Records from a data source
=======
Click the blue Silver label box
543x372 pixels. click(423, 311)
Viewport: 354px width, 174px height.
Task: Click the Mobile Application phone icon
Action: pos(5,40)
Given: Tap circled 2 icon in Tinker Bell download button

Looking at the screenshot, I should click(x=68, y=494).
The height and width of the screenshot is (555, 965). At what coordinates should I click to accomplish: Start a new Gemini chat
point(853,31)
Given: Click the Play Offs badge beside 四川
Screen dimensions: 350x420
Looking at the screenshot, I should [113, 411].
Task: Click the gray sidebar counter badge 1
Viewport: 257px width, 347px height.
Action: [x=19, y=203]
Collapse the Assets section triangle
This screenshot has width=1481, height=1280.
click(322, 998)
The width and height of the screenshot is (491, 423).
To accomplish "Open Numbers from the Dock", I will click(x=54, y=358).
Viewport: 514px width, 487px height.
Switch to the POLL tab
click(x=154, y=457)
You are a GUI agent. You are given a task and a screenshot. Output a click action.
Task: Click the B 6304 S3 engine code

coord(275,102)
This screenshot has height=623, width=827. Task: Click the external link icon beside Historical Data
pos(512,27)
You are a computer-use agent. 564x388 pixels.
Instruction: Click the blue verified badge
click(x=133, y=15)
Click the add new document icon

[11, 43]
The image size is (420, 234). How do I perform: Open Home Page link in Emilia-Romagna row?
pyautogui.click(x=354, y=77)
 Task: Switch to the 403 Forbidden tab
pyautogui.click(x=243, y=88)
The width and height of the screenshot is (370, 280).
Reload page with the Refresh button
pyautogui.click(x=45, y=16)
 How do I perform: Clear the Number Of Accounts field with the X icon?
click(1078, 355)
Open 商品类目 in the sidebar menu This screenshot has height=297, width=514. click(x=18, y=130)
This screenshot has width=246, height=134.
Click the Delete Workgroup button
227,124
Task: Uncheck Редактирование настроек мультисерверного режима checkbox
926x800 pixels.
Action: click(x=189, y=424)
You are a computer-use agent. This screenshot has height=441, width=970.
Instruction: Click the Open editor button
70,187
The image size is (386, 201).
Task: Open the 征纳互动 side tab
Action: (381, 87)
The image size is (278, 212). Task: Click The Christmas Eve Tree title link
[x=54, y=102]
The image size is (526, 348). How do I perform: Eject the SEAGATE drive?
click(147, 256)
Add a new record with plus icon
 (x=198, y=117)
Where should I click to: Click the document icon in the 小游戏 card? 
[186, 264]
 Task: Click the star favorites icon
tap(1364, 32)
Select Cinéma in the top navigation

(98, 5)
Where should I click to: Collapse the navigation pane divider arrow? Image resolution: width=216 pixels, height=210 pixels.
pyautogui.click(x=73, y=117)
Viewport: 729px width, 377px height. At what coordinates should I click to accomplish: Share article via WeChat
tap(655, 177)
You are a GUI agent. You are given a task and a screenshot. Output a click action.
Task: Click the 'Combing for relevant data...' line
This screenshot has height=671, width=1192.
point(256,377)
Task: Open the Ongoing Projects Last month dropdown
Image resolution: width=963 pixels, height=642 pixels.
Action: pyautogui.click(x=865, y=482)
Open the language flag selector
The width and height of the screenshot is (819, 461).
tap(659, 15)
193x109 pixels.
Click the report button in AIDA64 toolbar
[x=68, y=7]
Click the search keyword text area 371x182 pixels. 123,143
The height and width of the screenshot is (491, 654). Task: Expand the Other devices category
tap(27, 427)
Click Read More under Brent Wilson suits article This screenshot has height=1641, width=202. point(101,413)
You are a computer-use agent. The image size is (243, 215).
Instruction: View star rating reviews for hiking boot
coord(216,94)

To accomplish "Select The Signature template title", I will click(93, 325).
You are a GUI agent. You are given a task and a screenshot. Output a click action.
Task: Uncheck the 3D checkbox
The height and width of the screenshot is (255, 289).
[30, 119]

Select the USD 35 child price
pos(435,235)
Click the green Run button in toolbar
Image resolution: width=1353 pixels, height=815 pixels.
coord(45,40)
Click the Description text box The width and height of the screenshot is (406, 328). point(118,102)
=======
■ WHAT THE TASK REQUIRES
An exact transcription of all the entries is needed.

■ SOLUTION FOR THIS PROBLEM
Click the blue Silver label box
543x372 pixels. click(423, 311)
Viewport: 354px width, 174px height.
Task: Click the Mobile Application phone icon
Action: pos(5,40)
Given: Tap circled 2 icon in Tinker Bell download button

Looking at the screenshot, I should click(x=68, y=494).
The height and width of the screenshot is (555, 965). At what coordinates should I click to accomplish: Start a new Gemini chat
point(853,31)
Given: Click the Play Offs badge beside 四川
Screen dimensions: 350x420
Looking at the screenshot, I should [113, 411].
Task: Click the gray sidebar counter badge 1
Viewport: 257px width, 347px height.
Action: [x=19, y=203]
Collapse the Assets section triangle
This screenshot has width=1481, height=1280.
click(322, 998)
The width and height of the screenshot is (491, 423).
To accomplish "Open Numbers from the Dock", I will click(x=54, y=358).
Viewport: 514px width, 487px height.
Switch to the POLL tab
click(x=154, y=457)
You are a GUI agent. You are given a task and a screenshot. Output a click action.
Task: Click the B 6304 S3 engine code

coord(275,102)
This screenshot has height=623, width=827. Task: Click the external link icon beside Historical Data
pos(512,27)
You are a computer-use agent. 564x388 pixels.
Instruction: Click the blue verified badge
click(x=133, y=15)
Click the add new document icon

[11, 43]
The image size is (420, 234). How do I perform: Open Home Page link in Emilia-Romagna row?
pyautogui.click(x=354, y=77)
 Task: Switch to the 403 Forbidden tab
pyautogui.click(x=243, y=88)
The width and height of the screenshot is (370, 280).
Reload page with the Refresh button
pyautogui.click(x=45, y=16)
 How do I perform: Clear the Number Of Accounts field with the X icon?
click(1078, 355)
Open 商品类目 in the sidebar menu This screenshot has height=297, width=514. click(x=18, y=130)
This screenshot has width=246, height=134.
Click the Delete Workgroup button
227,124
Task: Uncheck Редактирование настроек мультисерверного режима checkbox
926x800 pixels.
Action: click(x=189, y=424)
You are a computer-use agent. This screenshot has height=441, width=970.
Instruction: Click the Open editor button
70,187
The image size is (386, 201).
Task: Open the 征纳互动 side tab
Action: (381, 87)
The image size is (278, 212). Task: Click The Christmas Eve Tree title link
[x=54, y=102]
The image size is (526, 348). How do I perform: Eject the SEAGATE drive?
click(147, 256)
Add a new record with plus icon
 (x=198, y=117)
Where should I click to: Click the document icon in the 小游戏 card? 
[186, 264]
 Task: Click the star favorites icon
tap(1364, 32)
Select Cinéma in the top navigation

(98, 5)
Where should I click to: Collapse the navigation pane divider arrow? Image resolution: width=216 pixels, height=210 pixels.
pyautogui.click(x=73, y=117)
Viewport: 729px width, 377px height. At what coordinates should I click to accomplish: Share article via WeChat
tap(655, 177)
You are a GUI agent. You are given a task and a screenshot. Output a click action.
Task: Click the 'Combing for relevant data...' line
This screenshot has height=671, width=1192.
point(256,377)
Task: Open the Ongoing Projects Last month dropdown
Image resolution: width=963 pixels, height=642 pixels.
Action: pyautogui.click(x=865, y=482)
Open the language flag selector
The width and height of the screenshot is (819, 461).
tap(659, 15)
193x109 pixels.
Click the report button in AIDA64 toolbar
[x=68, y=7]
Click the search keyword text area 371x182 pixels. 123,143
The height and width of the screenshot is (491, 654). Task: Expand the Other devices category
tap(27, 427)
Click Read More under Brent Wilson suits article This screenshot has height=1641, width=202. point(101,413)
You are a computer-use agent. The image size is (243, 215).
Instruction: View star rating reviews for hiking boot
coord(216,94)

To accomplish "Select The Signature template title", I will click(93, 325).
You are a GUI agent. You are given a task and a screenshot. Output a click action.
Task: Uncheck the 3D checkbox
The height and width of the screenshot is (255, 289).
[30, 119]

Select the USD 35 child price
pos(435,235)
Click the green Run button in toolbar
Image resolution: width=1353 pixels, height=815 pixels.
coord(45,40)
Click the Description text box The width and height of the screenshot is (406, 328). point(118,102)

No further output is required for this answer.